*SUJET À TRAITER*
Citez le texte sur la souveraineté du Mali depuis « Quelle souveraineté avons-nous » jusqu'à « de l’Etat ? » inclus.

::: PASSAGE CITÉ :::

Pour renforcer son onction de soutien populaire, le pouvoir de Transition surfe sur la fibre patriotique du peuple malien : « la reconquête de notre souveraineté ».
Le pouvoir du Colonel Assimi Goïta a cru bon devoir instituer une journée de célébration de la souveraineté retrouvée de son pays, le Mali sur le 14 janvier. Mais la véritable question qui se pose et mérite une réponse objective est la suivante : Qu’est-ce que la politique de la « souveraineté retrouvée » a permis au Mali de réaliser en termes de progrès réel ? Les défenseurs de cette souveraineté au relent panafricaniste brandissent souvent un mot : « la fierté d’être Malien ou d’être respecté comme tel ». Une réponse qui, il faut le reconnaître, laisse plutôt perplexe tout observateur objectif. Car, aucun baromètre ne permet d’attester ou de mesurer cette fameuse fierté ou ce respect qu’on dit avoir retrouvé, alors même que chaque Malien continue de chercher le diable pour le tirer par la queue !
Quelle souveraineté avons-nous retrouvée si la plupart des Maliens ont encore faim ou du moins ne mangent pas les trois repas quotidiens ? De quelle souveraineté peut-on parler lorsque nos populations n’arrivent pas à se soigner, à se loger, à aller à une école performante et adaptée au marché de l’emploi ? De quelle fierté doit-on se glorifier quand, des milliers de jeunes Maliens continuent de se jeter sur les routes risquées de l’immigration clandestine, mourant en mers ou jetés en prisons pour être déportés dans certains pays africains ou européens ? Et dire que nos plus hautes autorités sont dans la diatribe permanente pour dire à qui veut les entendre « nous n’avons de leçons à recevoir de personne » ! Pas même de leçon de bonne gestion des affaires de l’Etat ?
Certes, les populations ont soif de l’affirmation leur souveraineté, face à un Occident dominant et néocolonialiste, mais quelle fierté avons-nous, quand nos défis sont encore existentiels ? Quand l’écrasante frange de la population malienne se bat pour simplement survivre, quelle fierté ou respect avons-nous ? Quelle fierté ou respect d’être malien, simplement parce que nos autorités entretiennent des relations plutôt exécrables avec plusieurs pays dans le concert des Nations ?

::: EXTRAITS DU MATÉRIAU :::

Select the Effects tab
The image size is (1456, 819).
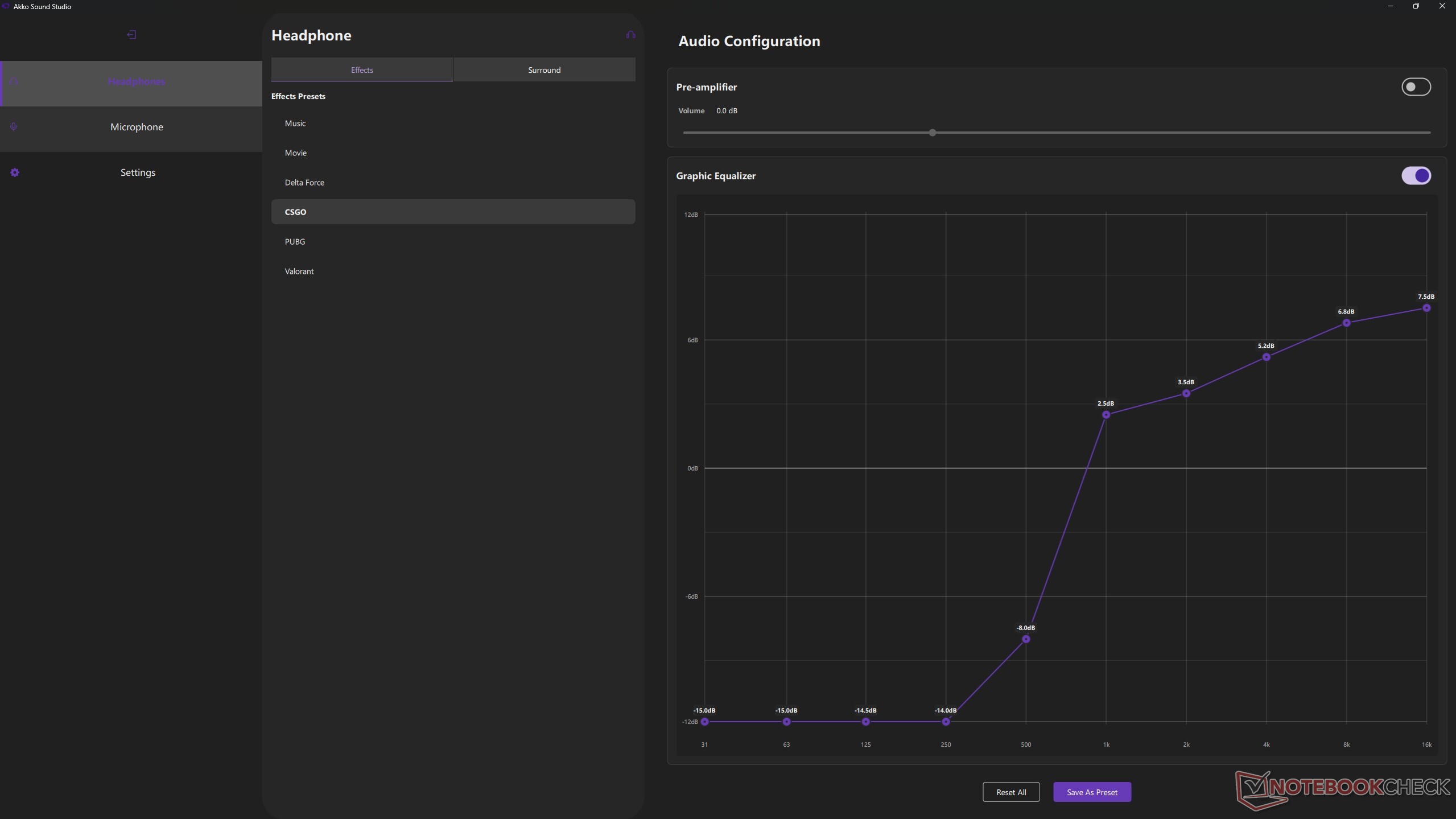(x=362, y=70)
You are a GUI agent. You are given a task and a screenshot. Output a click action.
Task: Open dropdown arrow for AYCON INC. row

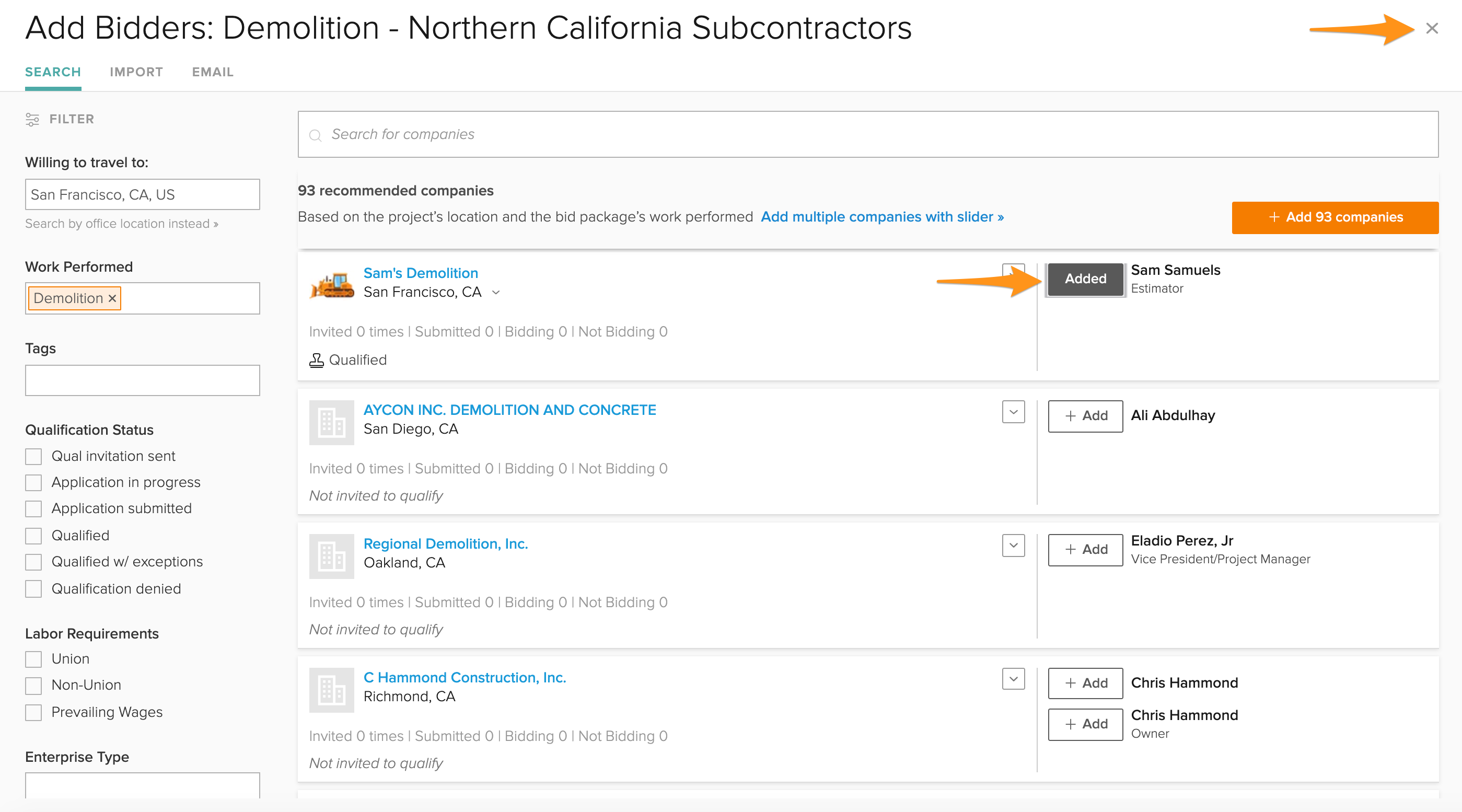1013,412
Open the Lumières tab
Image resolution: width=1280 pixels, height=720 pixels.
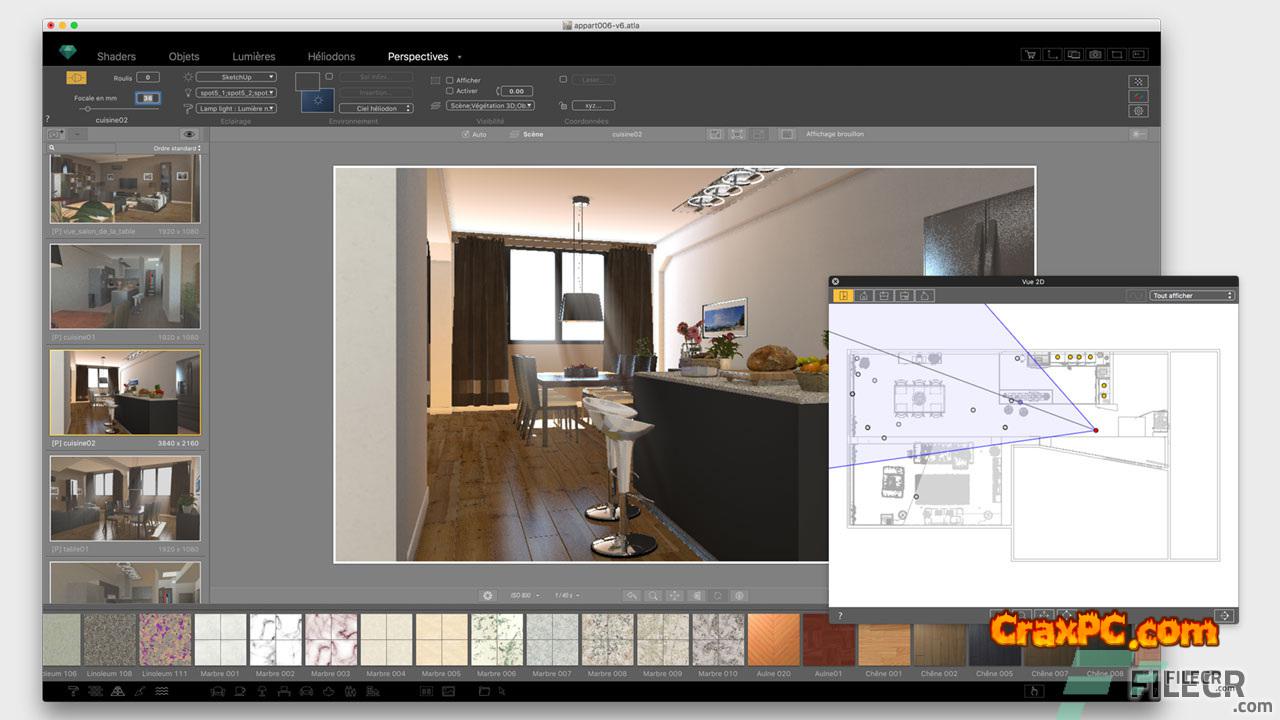pos(253,57)
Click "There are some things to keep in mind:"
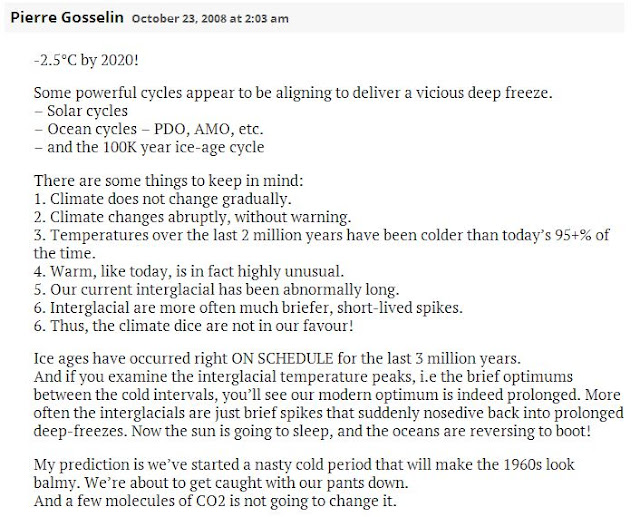 (169, 180)
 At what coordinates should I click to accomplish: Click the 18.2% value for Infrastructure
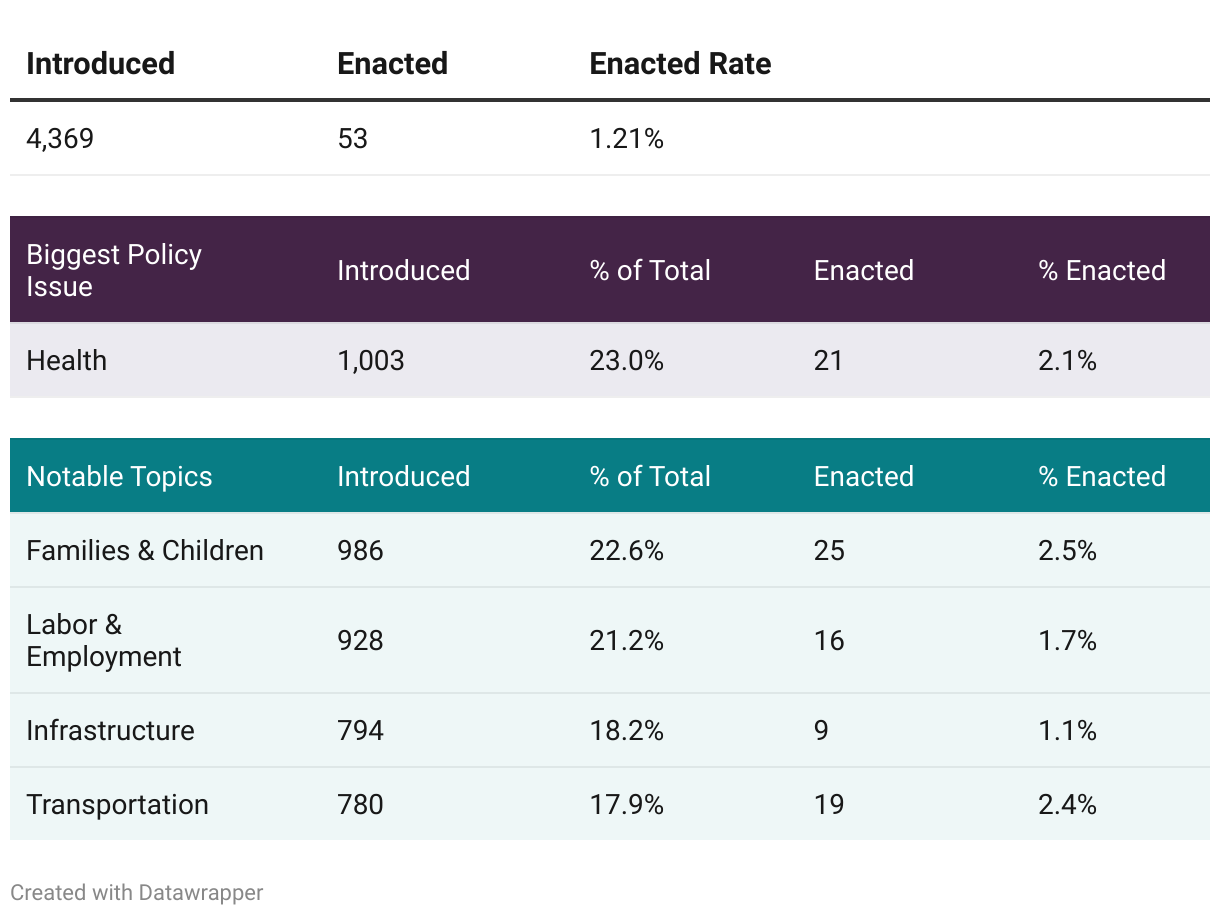tap(626, 730)
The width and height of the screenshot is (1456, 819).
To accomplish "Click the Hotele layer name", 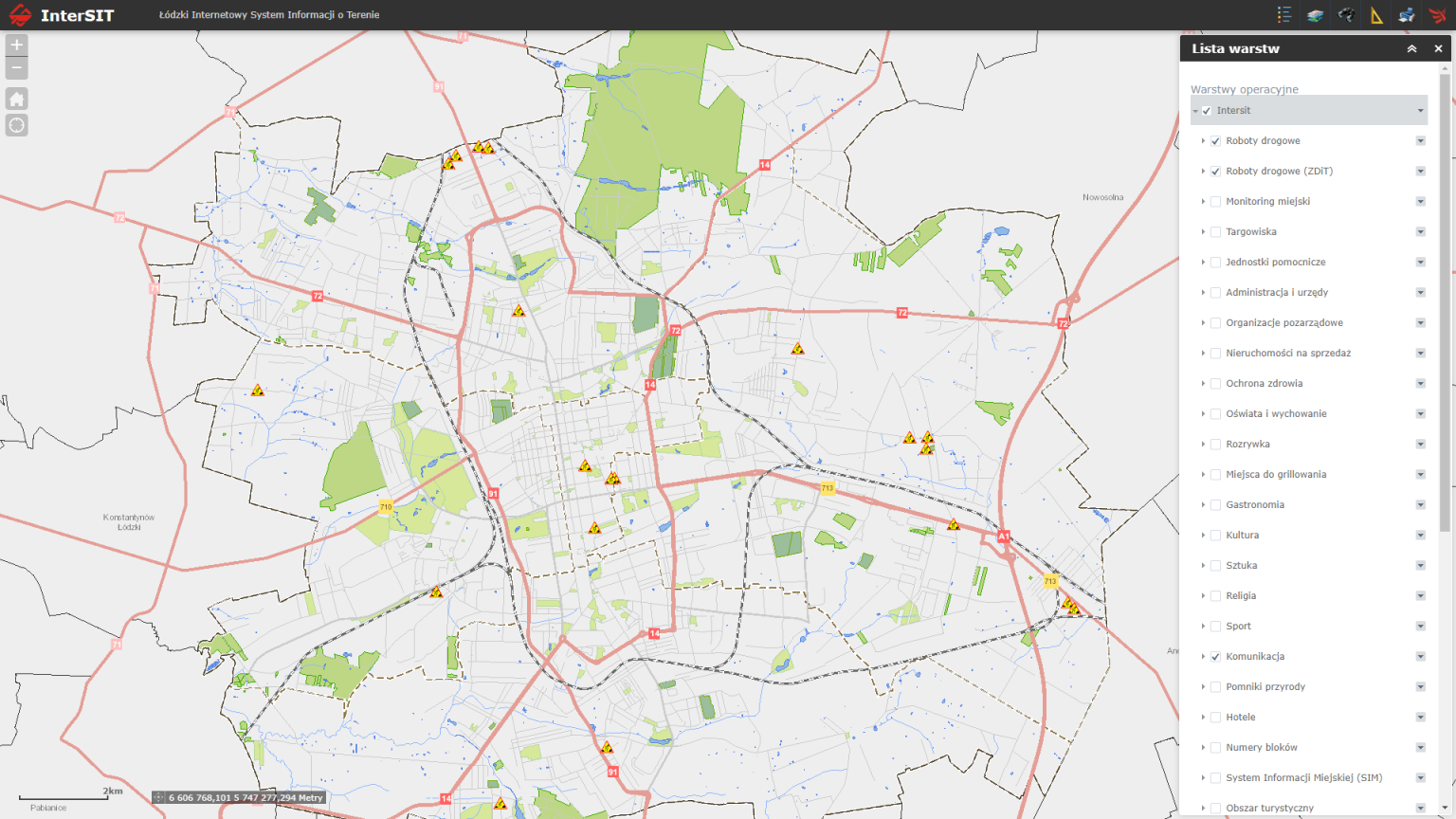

:::

*RÉPONSE*
Quelle souveraineté avons-nous retrouvée si la plupart des Maliens ont encore faim ou du moins ne mangent pas les trois repas quotidiens ? De quelle souveraineté peut-on parler lorsque nos populations n’arrivent pas à se soigner, à se loger, à aller à une école performante et adaptée au marché de l’emploi ? De quelle fierté doit-on se glorifier quand, des milliers de jeunes Maliens continuent de se jeter sur les routes risquées de l’immigration clandestine, mourant en mers ou jetés en prisons pour être déportés dans certains pays africains ou européens ? Et dire que nos plus hautes autorités sont dans la diatribe permanente pour dire à qui veut les entendre « nous n’avons de leçons à recevoir de personne » ! Pas même de leçon de bonne gestion des affaires de l’Etat ?